Inform provides basic support for displaying pictures and leaves more exotic effects for Extensions to provide. But either way, for reasons explained in the previous section, we can only have pictures if the Settings for the project are set to the Glulx story file format.

Inform calls these pictures “figures”, following the usual Inform analogy with books. We will think of our work of IF as being like a mostly textual book which in broken up with illustrations here and there - Figure 1, Figure 2, and so on. These might be used to mark each new chapter of the plot, or each new location: whatever the author would like. So the first thing we need to do is decide when pictures should appear.

The second thing to do is to get hold of the pictures we want to use. These might be photographs, or artwork, or diagrams: anything, really, but we will need them to be in either JPEG or PNG format. Inform does not itself try to be an image editor, or an artwork program - there are many such programs already which do these things much better than Inform could.
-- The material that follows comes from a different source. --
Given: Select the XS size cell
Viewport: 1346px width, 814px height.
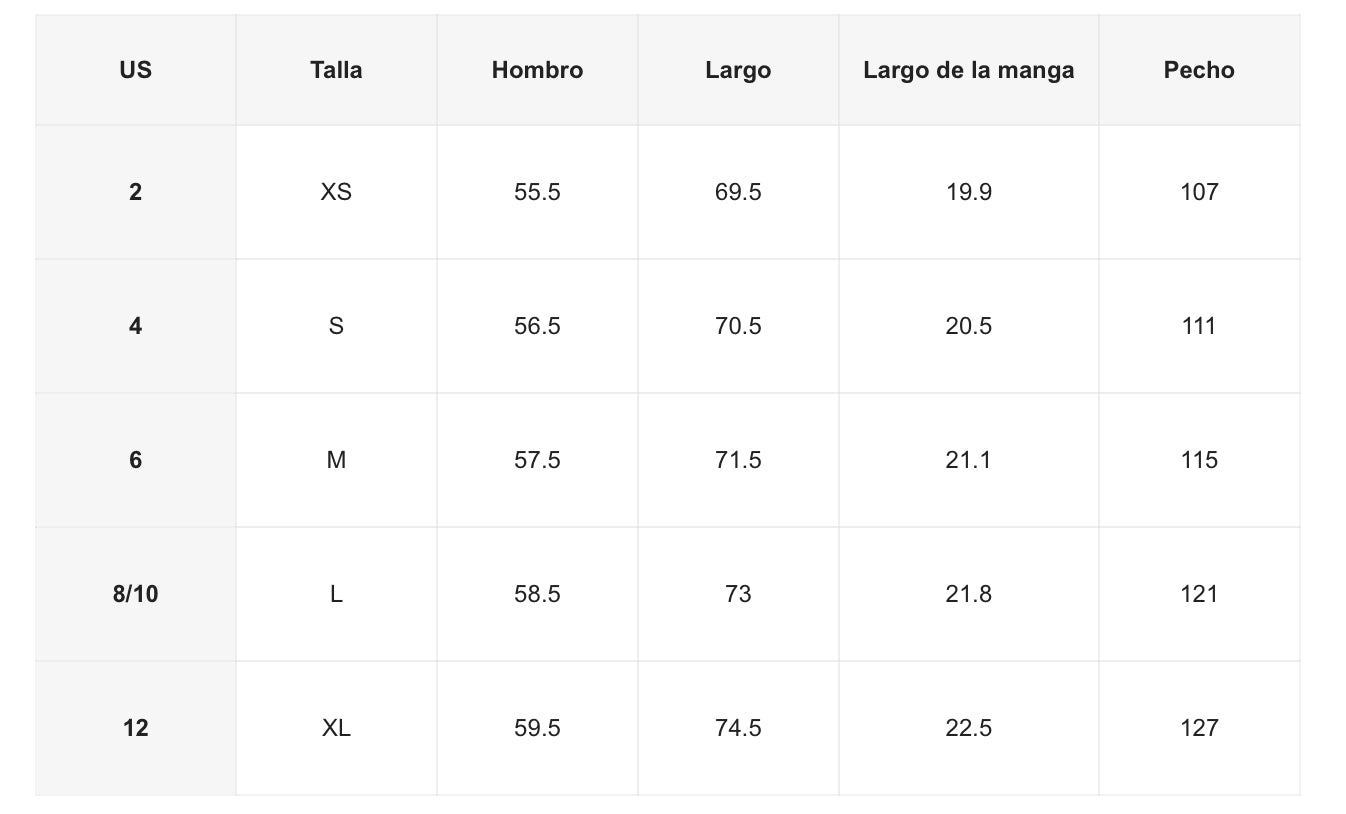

The pictures then need to be put in a special place where Inform can reach them. Suppose the Inform project is called Example.inform. Then we need to create a folder alongside it called “Example.materials”, and create a further folder inside that called “Figures”. The actual images go inside “Figures”. So we might then have files like so:

 Example.inform 
 Example.materials 
     Figures 
         Woodlands.png 
         Blackberry.jpg 
         Red Admiral Butterfly.png

The “.materials” folder for an Inform project will turn out to have many other uses in the chapter on Publishing, and will be explained further there.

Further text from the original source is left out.